NAACP Legal Defense Fund Files Brief in Largest-Ever Civil Rights Class-Action Suit

By The Editors

walmart-book-coverDukes v Wal-Mart Stores, Inc, the eight-year-old gender-discrimination lawsuit against Wal-Mart, the largest civil rights class-action in history, will reach another critical point on March 24 when the Ninth Circuit Court of Appeals hears oral arguments on whether the current and former women employees suing the giant discount retailer can legally be called a class. The NAACP Legal Defense and Educational Fund (LDF) has submitted a friend of the court brief on behalf of the plaintiffs in the case.

Wal-Mart is challenging a December 2007 court decision which declared that the two million women claiming that discrimination in pay, promotions and job assignments were a class. The class-action suit arose from claims of six current and former employees who said that the store’s actions against them and other female employees violated Title VII of the 1964 Civil Rights Act.

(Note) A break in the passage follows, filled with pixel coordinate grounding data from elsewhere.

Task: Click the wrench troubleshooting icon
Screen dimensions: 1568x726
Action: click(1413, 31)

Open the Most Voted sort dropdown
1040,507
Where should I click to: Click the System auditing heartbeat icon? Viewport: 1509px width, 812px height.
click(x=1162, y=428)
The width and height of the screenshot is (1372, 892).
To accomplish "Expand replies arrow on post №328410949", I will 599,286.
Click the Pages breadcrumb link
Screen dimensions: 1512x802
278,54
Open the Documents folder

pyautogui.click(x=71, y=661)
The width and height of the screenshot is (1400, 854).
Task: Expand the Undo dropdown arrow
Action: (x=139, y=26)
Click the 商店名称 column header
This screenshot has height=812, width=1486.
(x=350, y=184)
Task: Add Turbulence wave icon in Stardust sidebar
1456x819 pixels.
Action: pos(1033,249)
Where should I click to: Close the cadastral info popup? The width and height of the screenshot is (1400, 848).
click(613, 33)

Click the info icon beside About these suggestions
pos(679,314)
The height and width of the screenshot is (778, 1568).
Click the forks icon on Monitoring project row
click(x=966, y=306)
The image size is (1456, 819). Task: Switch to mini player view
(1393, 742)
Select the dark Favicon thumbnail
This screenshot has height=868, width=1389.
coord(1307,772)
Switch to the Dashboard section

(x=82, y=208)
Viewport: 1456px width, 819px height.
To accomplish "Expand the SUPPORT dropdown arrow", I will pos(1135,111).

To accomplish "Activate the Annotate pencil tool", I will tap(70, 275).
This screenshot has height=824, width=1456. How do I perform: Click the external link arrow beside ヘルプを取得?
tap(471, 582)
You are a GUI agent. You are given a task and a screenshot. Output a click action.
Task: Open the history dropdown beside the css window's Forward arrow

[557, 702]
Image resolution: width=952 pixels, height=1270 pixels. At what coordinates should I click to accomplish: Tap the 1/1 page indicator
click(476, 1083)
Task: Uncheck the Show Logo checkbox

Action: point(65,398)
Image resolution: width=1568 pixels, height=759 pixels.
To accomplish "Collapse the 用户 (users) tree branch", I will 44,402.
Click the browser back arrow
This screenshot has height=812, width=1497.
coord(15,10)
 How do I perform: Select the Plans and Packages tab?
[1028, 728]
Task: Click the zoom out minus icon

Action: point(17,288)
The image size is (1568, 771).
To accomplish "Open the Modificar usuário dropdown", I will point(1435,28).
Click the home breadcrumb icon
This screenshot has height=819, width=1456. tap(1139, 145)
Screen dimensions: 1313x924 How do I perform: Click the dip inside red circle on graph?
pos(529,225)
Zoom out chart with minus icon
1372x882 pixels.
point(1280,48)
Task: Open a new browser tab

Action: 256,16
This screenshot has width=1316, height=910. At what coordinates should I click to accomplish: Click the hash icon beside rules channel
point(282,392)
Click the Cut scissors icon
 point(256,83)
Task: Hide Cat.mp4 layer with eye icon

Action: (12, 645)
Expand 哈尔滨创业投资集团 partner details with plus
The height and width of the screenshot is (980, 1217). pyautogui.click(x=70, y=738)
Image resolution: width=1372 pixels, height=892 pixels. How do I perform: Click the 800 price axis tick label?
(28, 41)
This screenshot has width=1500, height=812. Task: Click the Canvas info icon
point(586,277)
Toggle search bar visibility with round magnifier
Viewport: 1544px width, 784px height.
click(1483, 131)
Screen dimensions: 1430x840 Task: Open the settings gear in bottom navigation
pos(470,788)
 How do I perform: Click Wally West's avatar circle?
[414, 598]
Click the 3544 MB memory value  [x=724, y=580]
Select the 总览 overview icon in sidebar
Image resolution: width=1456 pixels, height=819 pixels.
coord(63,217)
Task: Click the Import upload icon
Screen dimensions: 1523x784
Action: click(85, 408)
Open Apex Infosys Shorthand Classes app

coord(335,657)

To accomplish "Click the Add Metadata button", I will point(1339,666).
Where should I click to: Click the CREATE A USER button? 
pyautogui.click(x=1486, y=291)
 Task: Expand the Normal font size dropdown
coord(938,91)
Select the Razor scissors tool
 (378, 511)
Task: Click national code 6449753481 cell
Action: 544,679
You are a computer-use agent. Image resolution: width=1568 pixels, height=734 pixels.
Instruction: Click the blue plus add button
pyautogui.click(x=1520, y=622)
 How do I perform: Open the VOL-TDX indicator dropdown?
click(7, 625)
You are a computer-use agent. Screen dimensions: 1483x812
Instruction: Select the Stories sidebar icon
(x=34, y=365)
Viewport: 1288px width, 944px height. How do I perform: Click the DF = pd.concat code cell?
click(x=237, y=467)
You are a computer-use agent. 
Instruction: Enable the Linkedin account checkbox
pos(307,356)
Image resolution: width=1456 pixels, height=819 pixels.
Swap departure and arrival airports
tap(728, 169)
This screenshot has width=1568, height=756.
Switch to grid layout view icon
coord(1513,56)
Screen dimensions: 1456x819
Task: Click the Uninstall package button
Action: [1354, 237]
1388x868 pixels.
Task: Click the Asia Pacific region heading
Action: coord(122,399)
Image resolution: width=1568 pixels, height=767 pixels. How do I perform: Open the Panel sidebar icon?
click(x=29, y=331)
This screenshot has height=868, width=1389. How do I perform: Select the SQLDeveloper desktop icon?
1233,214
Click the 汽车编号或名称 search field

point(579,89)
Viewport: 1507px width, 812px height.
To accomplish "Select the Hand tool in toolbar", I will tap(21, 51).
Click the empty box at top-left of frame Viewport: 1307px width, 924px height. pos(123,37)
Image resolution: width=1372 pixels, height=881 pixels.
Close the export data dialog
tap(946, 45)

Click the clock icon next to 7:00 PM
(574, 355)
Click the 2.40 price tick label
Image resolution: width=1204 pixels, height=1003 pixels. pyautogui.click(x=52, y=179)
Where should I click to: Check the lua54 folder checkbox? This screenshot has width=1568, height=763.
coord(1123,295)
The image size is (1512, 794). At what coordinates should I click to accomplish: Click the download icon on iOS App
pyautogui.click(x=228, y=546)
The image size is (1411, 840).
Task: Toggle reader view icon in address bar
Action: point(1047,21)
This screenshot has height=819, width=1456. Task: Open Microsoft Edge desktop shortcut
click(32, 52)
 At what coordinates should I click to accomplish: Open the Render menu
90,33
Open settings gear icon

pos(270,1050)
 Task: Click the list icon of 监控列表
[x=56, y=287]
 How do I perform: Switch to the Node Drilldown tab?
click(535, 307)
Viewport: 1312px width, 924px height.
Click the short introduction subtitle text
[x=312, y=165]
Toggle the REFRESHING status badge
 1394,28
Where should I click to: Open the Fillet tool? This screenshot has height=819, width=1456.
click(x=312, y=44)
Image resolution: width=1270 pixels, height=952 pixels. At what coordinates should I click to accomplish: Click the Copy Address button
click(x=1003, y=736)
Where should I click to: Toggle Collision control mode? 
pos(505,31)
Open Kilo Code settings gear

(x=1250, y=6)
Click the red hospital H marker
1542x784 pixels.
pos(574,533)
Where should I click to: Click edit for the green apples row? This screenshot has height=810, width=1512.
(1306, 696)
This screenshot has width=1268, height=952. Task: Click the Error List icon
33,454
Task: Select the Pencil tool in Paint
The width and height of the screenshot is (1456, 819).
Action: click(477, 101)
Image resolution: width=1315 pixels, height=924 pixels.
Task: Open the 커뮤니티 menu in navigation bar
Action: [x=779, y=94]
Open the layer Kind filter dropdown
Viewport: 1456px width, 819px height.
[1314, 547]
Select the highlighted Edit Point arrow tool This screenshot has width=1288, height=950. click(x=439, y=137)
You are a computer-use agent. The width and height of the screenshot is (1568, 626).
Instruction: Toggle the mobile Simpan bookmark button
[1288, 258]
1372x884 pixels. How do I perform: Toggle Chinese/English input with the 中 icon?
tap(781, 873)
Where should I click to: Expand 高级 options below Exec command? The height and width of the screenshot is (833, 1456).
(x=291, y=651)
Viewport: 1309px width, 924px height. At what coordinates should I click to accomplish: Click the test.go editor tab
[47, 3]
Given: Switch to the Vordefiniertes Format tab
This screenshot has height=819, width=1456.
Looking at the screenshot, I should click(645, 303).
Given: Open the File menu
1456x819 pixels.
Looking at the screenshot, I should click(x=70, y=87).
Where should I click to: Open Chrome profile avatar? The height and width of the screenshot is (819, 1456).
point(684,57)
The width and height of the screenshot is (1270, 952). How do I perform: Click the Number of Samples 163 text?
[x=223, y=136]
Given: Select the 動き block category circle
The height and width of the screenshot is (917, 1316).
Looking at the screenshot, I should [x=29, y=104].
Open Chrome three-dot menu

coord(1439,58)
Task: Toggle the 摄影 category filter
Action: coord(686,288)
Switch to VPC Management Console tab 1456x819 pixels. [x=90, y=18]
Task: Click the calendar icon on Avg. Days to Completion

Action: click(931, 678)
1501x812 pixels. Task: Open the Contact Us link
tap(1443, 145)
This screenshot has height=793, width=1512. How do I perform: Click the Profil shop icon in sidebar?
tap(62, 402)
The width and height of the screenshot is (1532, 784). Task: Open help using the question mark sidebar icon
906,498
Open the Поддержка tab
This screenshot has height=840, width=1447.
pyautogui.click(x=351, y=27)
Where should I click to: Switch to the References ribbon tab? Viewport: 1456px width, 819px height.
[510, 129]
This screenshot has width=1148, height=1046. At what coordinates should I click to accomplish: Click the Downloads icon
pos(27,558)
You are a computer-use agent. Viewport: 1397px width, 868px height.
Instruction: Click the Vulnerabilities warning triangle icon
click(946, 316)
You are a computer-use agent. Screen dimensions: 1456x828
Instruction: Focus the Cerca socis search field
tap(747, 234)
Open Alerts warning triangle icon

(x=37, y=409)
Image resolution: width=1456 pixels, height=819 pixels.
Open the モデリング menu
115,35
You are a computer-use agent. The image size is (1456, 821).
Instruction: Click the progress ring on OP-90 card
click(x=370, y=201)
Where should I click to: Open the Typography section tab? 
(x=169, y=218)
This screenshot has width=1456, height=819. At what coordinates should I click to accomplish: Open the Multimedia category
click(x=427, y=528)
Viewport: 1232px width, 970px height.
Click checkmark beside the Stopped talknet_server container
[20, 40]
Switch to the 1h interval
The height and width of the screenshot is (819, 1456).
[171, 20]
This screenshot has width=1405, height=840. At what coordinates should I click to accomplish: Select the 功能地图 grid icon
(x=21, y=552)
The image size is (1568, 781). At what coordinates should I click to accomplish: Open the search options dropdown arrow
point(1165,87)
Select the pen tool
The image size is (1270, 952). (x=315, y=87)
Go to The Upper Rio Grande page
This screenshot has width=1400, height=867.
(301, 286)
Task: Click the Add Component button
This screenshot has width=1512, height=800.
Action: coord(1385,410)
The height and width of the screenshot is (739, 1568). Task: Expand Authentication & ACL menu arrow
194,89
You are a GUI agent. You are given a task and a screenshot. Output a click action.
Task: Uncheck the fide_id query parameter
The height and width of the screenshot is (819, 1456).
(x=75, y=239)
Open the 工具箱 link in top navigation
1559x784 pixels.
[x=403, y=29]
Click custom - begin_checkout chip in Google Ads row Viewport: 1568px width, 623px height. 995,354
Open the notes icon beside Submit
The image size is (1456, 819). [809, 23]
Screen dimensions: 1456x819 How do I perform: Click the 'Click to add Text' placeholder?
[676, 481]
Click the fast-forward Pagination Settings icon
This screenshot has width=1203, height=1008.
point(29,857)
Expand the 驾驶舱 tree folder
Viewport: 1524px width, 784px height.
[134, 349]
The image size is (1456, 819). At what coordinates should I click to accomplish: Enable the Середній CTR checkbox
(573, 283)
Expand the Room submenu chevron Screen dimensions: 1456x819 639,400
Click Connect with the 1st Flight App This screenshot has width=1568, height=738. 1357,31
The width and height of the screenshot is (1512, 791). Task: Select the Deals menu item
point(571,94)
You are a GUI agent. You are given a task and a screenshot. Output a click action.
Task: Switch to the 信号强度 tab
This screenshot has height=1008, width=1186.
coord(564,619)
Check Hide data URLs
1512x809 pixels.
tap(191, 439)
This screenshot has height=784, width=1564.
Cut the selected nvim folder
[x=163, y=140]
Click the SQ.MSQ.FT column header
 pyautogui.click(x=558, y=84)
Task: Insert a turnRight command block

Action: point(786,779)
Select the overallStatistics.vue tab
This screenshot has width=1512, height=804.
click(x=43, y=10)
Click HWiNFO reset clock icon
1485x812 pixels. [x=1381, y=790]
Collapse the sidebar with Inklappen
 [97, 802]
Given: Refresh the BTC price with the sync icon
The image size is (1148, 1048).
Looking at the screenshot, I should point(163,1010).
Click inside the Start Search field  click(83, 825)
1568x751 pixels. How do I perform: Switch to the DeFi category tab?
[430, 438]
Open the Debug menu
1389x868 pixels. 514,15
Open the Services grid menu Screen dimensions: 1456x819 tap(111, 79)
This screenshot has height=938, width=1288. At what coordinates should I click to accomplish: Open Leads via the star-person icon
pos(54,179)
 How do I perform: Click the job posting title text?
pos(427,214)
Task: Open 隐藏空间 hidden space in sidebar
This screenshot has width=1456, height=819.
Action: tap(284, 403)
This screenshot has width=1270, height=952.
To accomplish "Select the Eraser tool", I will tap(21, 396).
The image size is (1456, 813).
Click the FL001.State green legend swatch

Wal-Mart is also asserting that the plaintiffs in the case cannot seek monetary damages as part of their claim-a position the LDF brief declares is wrong. John Payton, LDF’s President and Director-Counsel, said that, through the Civil Rights Act of 1991, “Congress made clear its intent was to expand the scope of protections against any type of discrimination in the workplace by extending the types of damages available to victims of intentional discrimination. Wal-Mart is attempting to undermine those protections.”